Azarenka, por momentos de la mano de su versión mas reconocible, se quedó asombrada tras sufrir el ritmo de pelota que impuso su contraria, constante casi toda la tarde y vertiginosa durante la tercera manga. ”No soy fuerte, no tengo grandes músculos y no soy alta”, fotografió Halep, que mide 1,68m y compensa la falta de envergadura con lo que ha encontrado para conseguirlo, que es mucho. “Ttengo poder en mi interior. Peleo. Cada punto es como un gran reto para mí. Corro a por cada pelota y eso me hace más fuerte. Es natural, no lo trabajo. Tal vez, es algo que me viene de mis padres, pero lo tengo de forma natural”, se despidió la rumana, que en Cincinnati reveló que le gustaría ver a Serena completando el Grand Slam y en Nueva York modificó ese discurso (“si no lo gano yo, claro”) horas antes de jugarse el pase a la final.
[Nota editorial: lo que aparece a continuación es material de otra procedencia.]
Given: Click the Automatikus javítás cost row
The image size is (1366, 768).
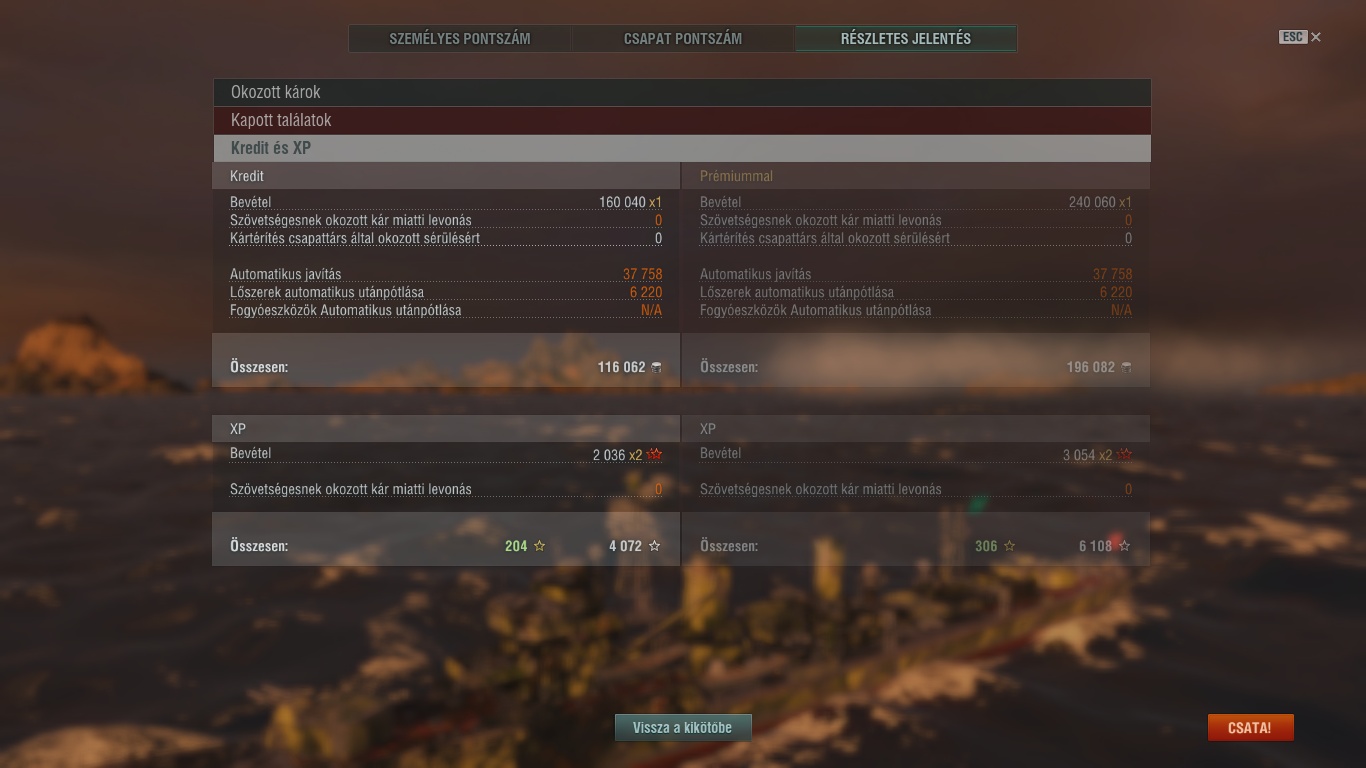Looking at the screenshot, I should pos(446,274).
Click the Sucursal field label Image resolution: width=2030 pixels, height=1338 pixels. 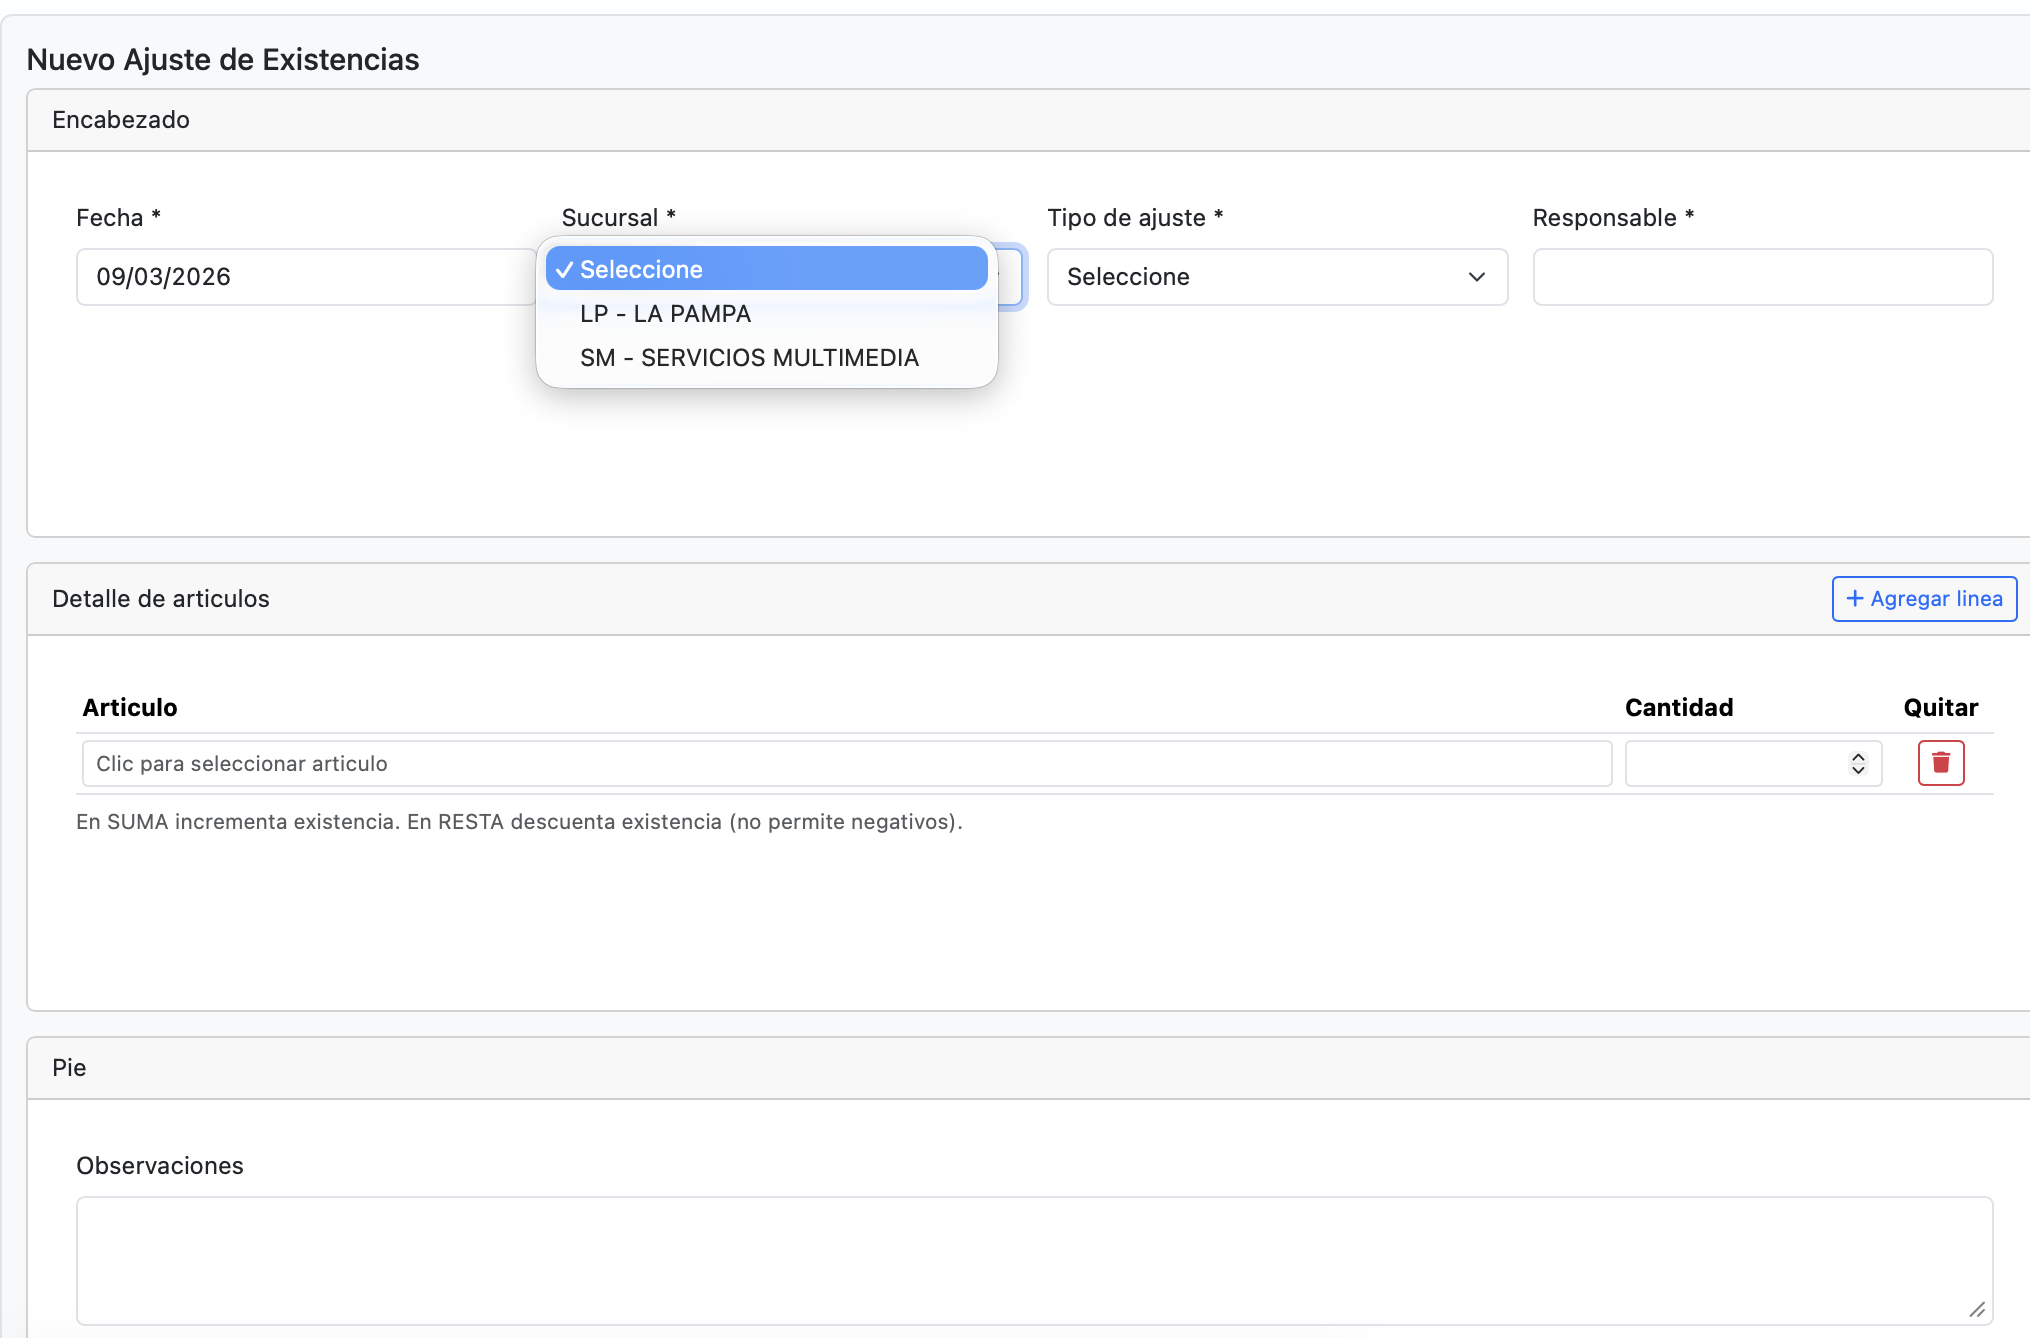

Mientras Halep reflexionaba sobre su meritoria evolución, Italia celebraba que por primera vez en la Era Open (desde 1968) dos de sus jugadoras están en semifinales de un grande. El reto, sin embargo, es mayúsculo: Vinci se mide a la número uno y Pennetta desafía a la dos. En el Abierto de los Estados Unidos, y si la caprichosa lógica del ránking se impone, la hora de la verdad se acerca cargada de astillas: la lucha por la copa podría quedar entre las dos mejores jugadoras del planeta. Eso, en cualquier caso, todavía está por ver.